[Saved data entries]
Start of Block

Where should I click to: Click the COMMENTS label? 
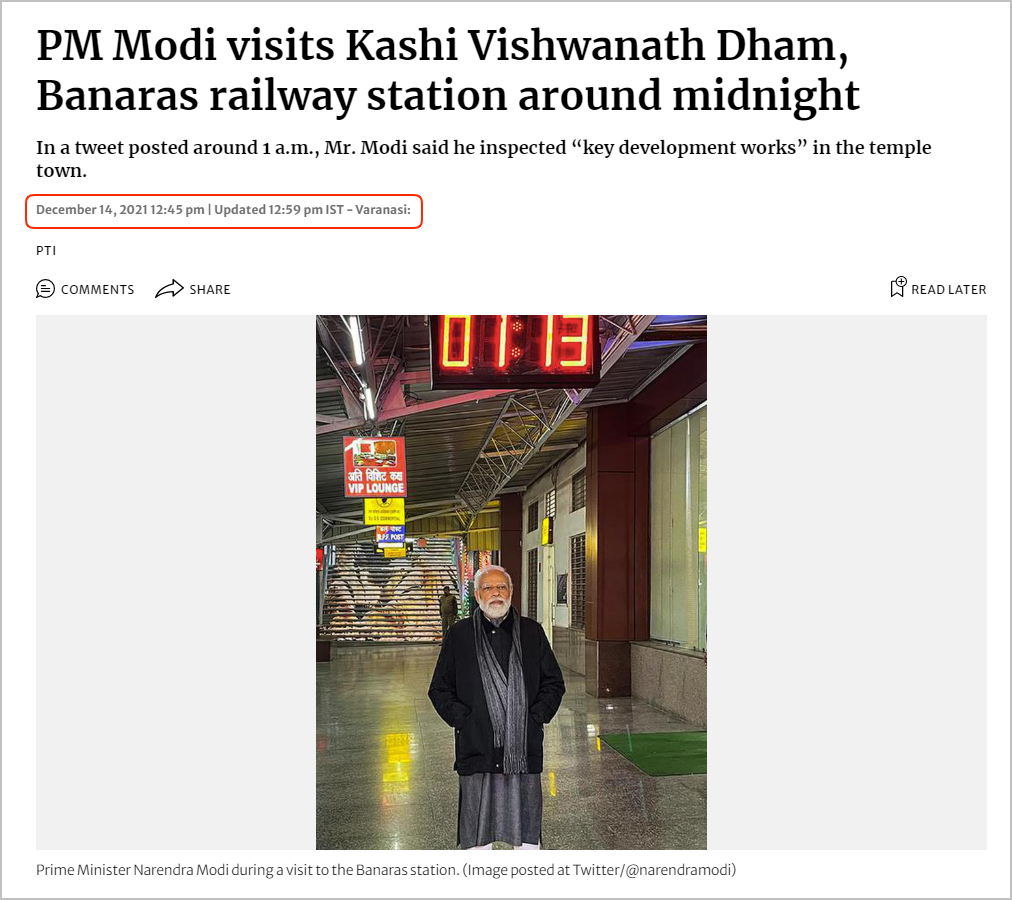(x=97, y=289)
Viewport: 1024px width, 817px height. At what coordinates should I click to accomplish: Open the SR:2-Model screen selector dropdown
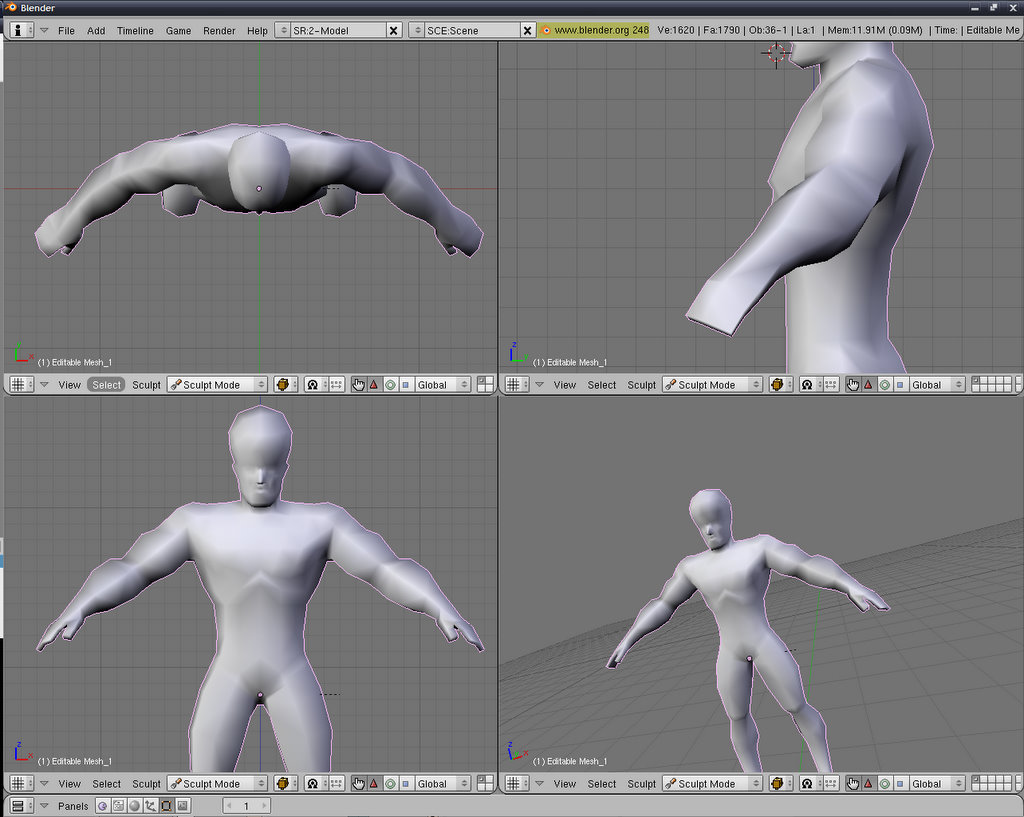(x=283, y=30)
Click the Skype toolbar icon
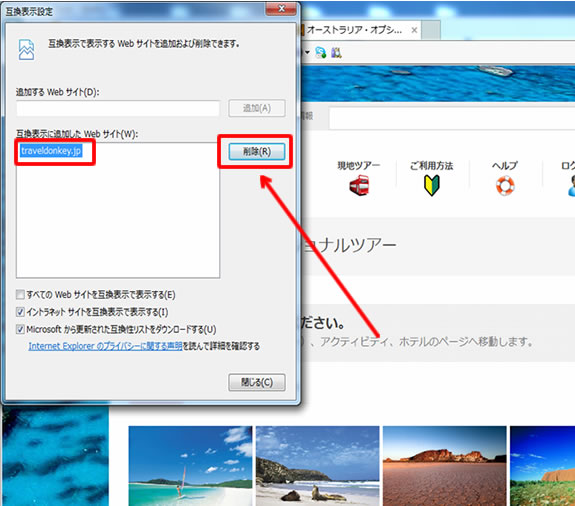The image size is (575, 506). pyautogui.click(x=321, y=53)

End of Block

A word-for-word copy of the entries is needed, with no pictures in it.

Where should I click to: Click the COMMENTS label? 
(x=97, y=289)
Viewport: 1024px width, 817px height. At what coordinates should I click to accomplish: Open the SR:2-Model screen selector dropdown
(x=283, y=30)
Click the Skype toolbar icon
The image size is (575, 506). pyautogui.click(x=321, y=53)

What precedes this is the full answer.